What are the other canonical resources on this topic? It feels like tons of the interesting thought is scattered around various blogs and usenet posts and the like. I'd love to create a nice collection of good writing on text-editing / tools, but I'm not sure where to start.
Equally important is perhaps improving elisp concurrency. The jury is still out on whether this will happen by migrating to Guile Scheme .
The gap buffer, in particular, is a great example of a simple yet powerful idea that is perfectly suited to the problem domain.
The sources for the original version of Mince were lost long ago. It's too bad; they were very clear (thanks to the skills of Jason Linhart, the primary author, as well as Craig) and would have made a great example for study.
Thanks, it was a really nice editor.
EDIT: I forgot it was also a self balancing tree! Very cool stuff.
A paged gap buffer (as described with an array index) remains ideal when you need to make a small number of surgical changes (insertions, deletions, etc) to a very large file, especially given the fact that all modern systems have page mapping hardware, so anything you implement is effectively on top of a paged gap buffer anyway. What we're really searching for is a better program-visible structure.
To that end, the biggest difficulties in efficient text editor, is that most text editing is (ahem) textbook, and neglects the fact that fork() copies on write making most real operations asynchronous, and combining writev() and mmap() can be used to produce whatever memory layout you want (a plain old stupid byte array if that's convenient); The kernel will memcpy your page table for you, so there's no sense in also doing it in user-space. And so on.
If you consider at which point a write() and a mmap() (or on OSX a mach_vm_remap()) will be faster, just how much faster it will be -- imagine: programming something as simple as a plain byte array but with instant inserts (memmove) across multi-gigabyte buffers. Then consider the cost of a write()+mmap() syscall combination in the worst case (a couple hundred micros?) and you'll never use a complicated (linked list) data structure again.
A paged gap buffer is actually more like a tree, so instead of a single gap in the middle of a file, you have a gap in the middle of a block, and one block mapped per modified space. Cost of insert/delete is limited to the cost of a memmove within a block (cheap!), and your extent map never grows beyond 2x the number of changes. These upper bounds are incredibly good for edits, and there are only pathological cases that do better.
But what about search?
Search is faster too! Because virtual memory has your entire file contiguous, a search is as fast as a scan, which might embolden you to try indexing your file, which might really impress your users.
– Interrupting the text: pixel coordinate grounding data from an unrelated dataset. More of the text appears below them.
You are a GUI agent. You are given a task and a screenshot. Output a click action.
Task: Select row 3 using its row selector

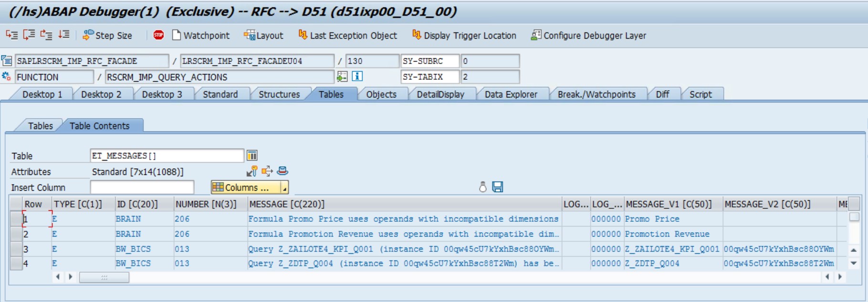click(16, 249)
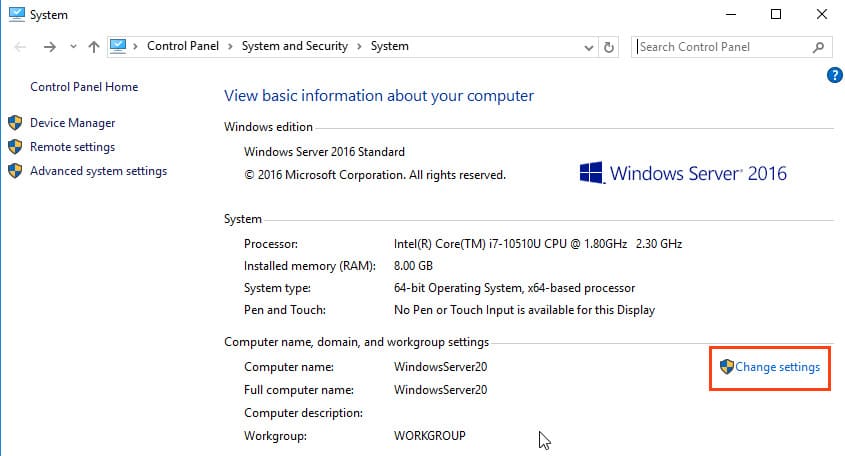Open Control Panel Home
The width and height of the screenshot is (845, 456).
pos(84,87)
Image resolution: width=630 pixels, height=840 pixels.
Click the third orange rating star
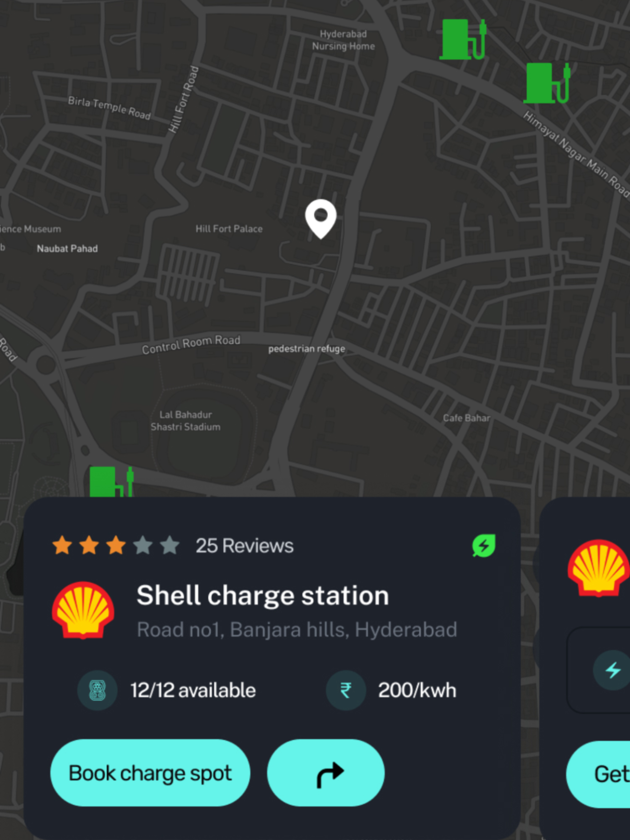point(116,545)

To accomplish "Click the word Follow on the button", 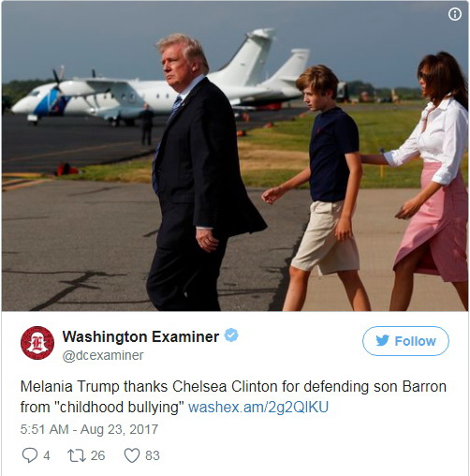I will 415,341.
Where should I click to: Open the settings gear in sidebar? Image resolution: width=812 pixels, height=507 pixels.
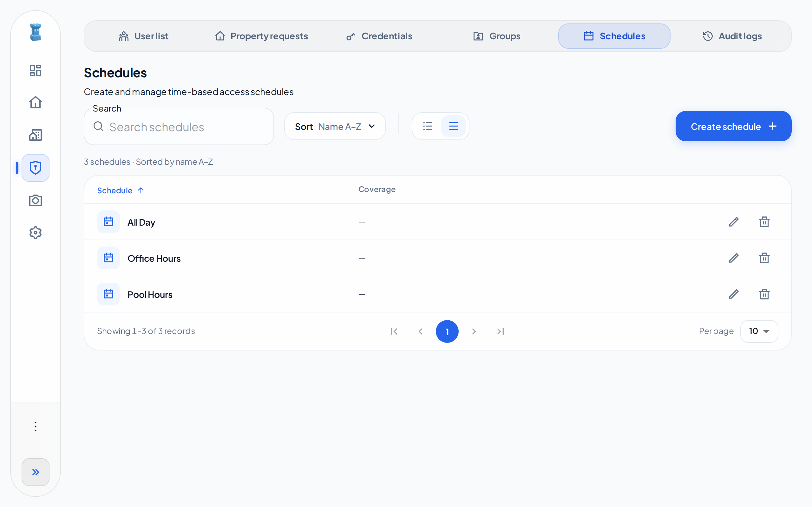pos(35,233)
I beg to differ. I routinely open multi-gigabyte log files and SQL dumps in text format, and would not like to have to resort to “sed” to edit them.
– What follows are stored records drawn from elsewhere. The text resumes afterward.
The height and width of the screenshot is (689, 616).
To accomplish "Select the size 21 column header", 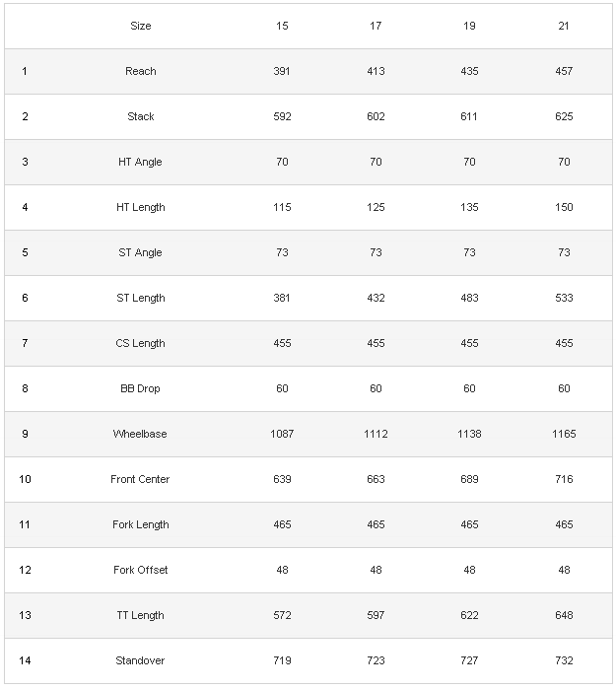I will (564, 26).
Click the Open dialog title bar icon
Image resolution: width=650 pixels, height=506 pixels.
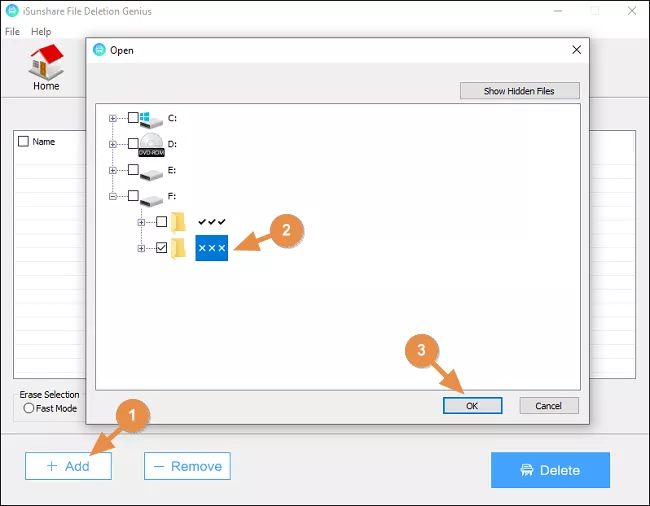point(100,50)
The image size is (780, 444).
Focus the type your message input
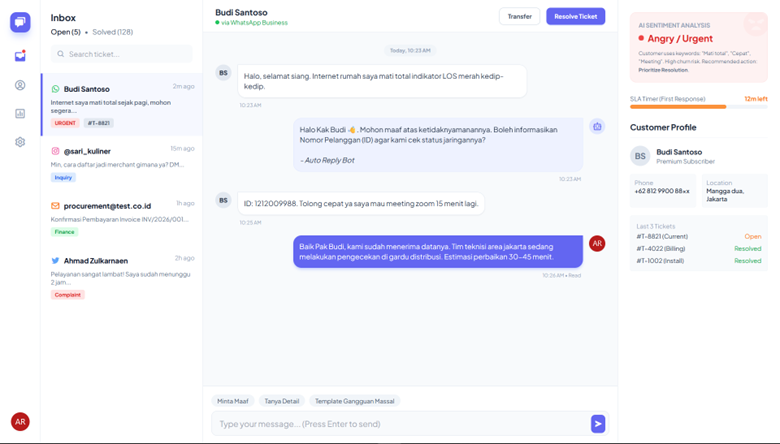click(x=400, y=424)

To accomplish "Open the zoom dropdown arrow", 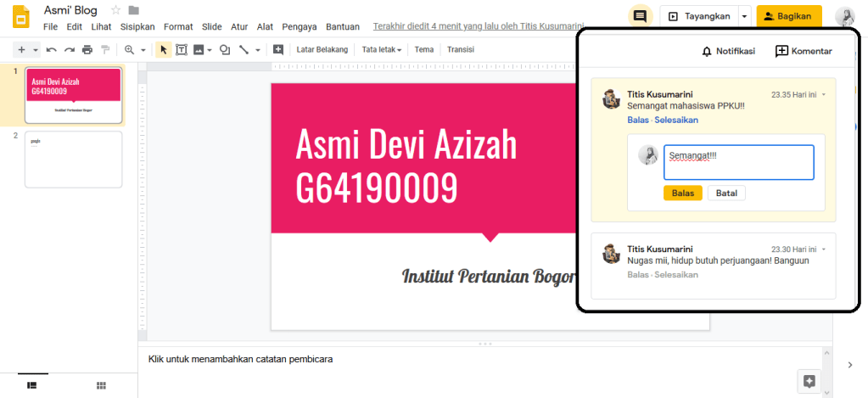I will (x=143, y=50).
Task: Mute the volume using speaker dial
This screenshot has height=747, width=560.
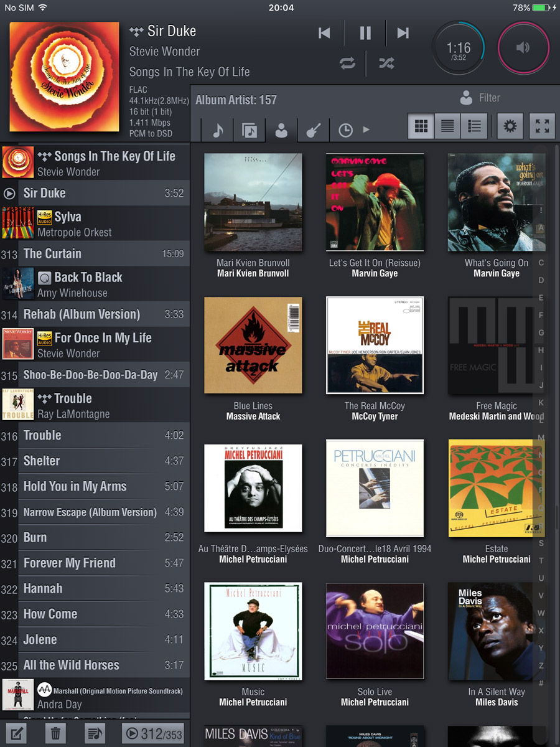Action: (x=523, y=48)
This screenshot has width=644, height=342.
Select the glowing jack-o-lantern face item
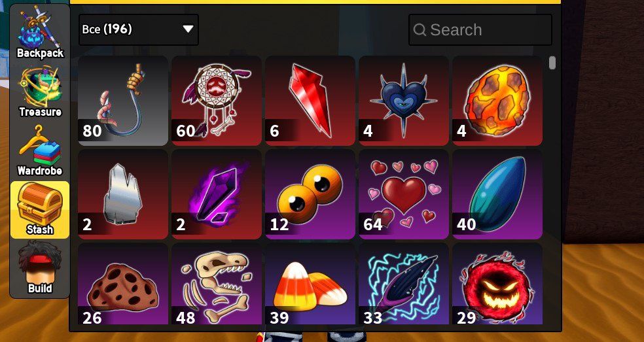point(497,284)
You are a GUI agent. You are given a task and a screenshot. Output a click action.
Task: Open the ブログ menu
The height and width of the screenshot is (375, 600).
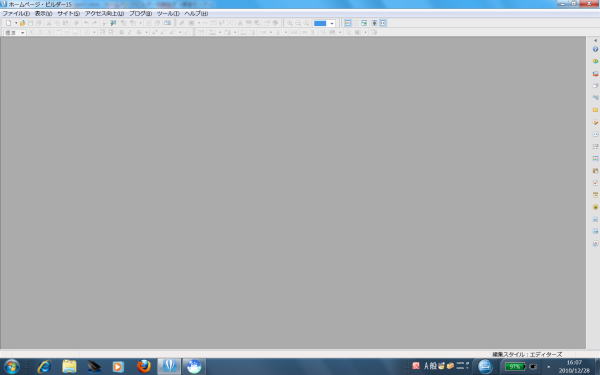click(x=140, y=13)
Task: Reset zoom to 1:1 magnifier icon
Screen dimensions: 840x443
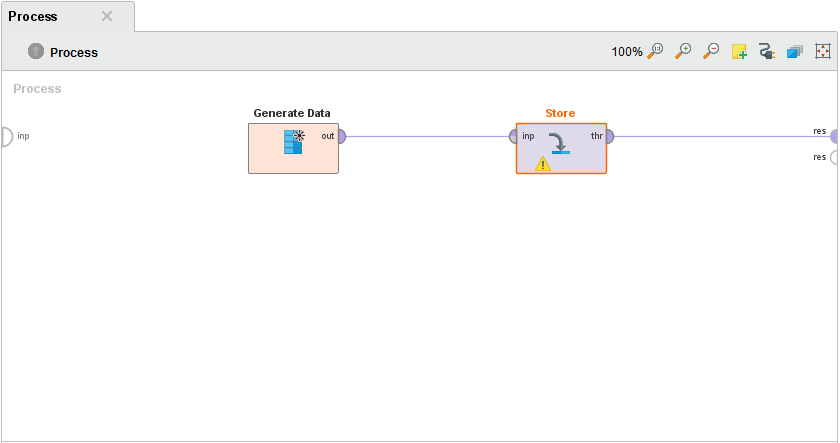Action: pyautogui.click(x=656, y=51)
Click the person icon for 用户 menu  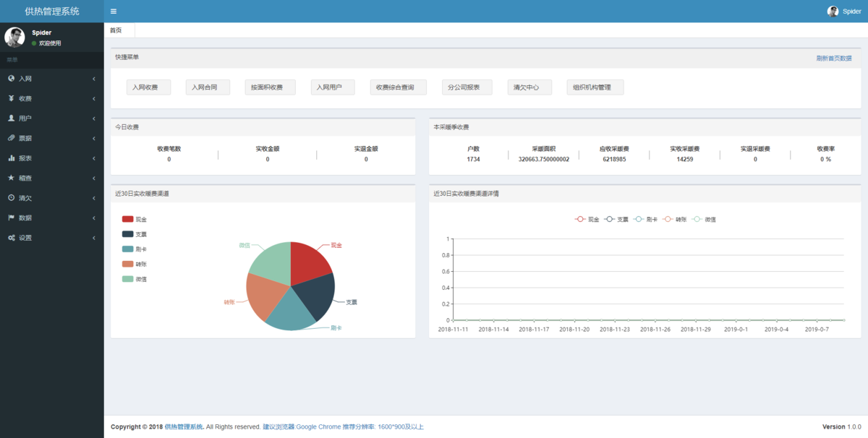coord(11,118)
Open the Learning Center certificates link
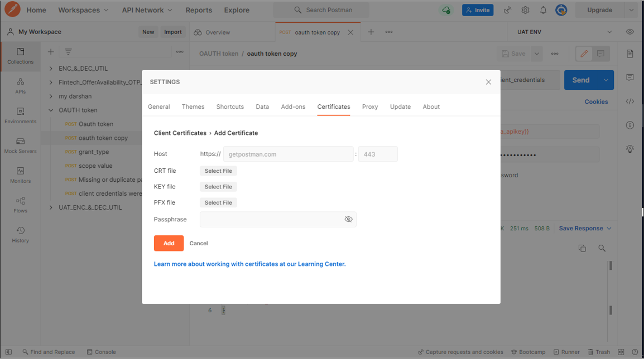This screenshot has width=644, height=359. pos(249,264)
Btw the memory overhead is not that much. It's just the memory needed to keep the pointers between the nodes. So I'm talking 10% increase or something.
Emacs seems to do just fine with gap buffers. And thinking about algorithms with greater complexity as being less primitive can obscure the fact that the complexity isn't always worth the tradeoff; see "Gap Buffers, or, Don't Get Tied Up With Ropes"
Consider what would have happened if they had just published a book. Likely the book would be out of print and no longer available. This is definitely a step up from that.
If this is something that you truly care about, you may want to reach out to the author and offer to provide a maintenane update on your own. That said, be prepared for the author to perhaps consider even the little time it would take coordinating with you and performing any updates not worth their time. Then again, they may welcome your interest and willingness to help.
I strongly disagree with this. The browser should do nothing it is not explicitly made to do, which is one of the reasons it can still render HTML from 20 years ago. We used to have browsers that tried to do that kind of thing and we're only now extracting ourselves from that mess.
It is 100% on the website author to make their page more readable.
For years and years and years I always had a half-screen-width browser window, precisely because it's easier to read text that way. But then site authors started assuming that I'd have a full-width window, and using CSS to waste half the window width.
I still think that the correct response to 'window too wide' is 'shrink the window,' but it's a losing battle.
margin: 1em auto;
font: 1.2em/1.62em sans-serif;
Funny how similar that definition is to the "programming" one.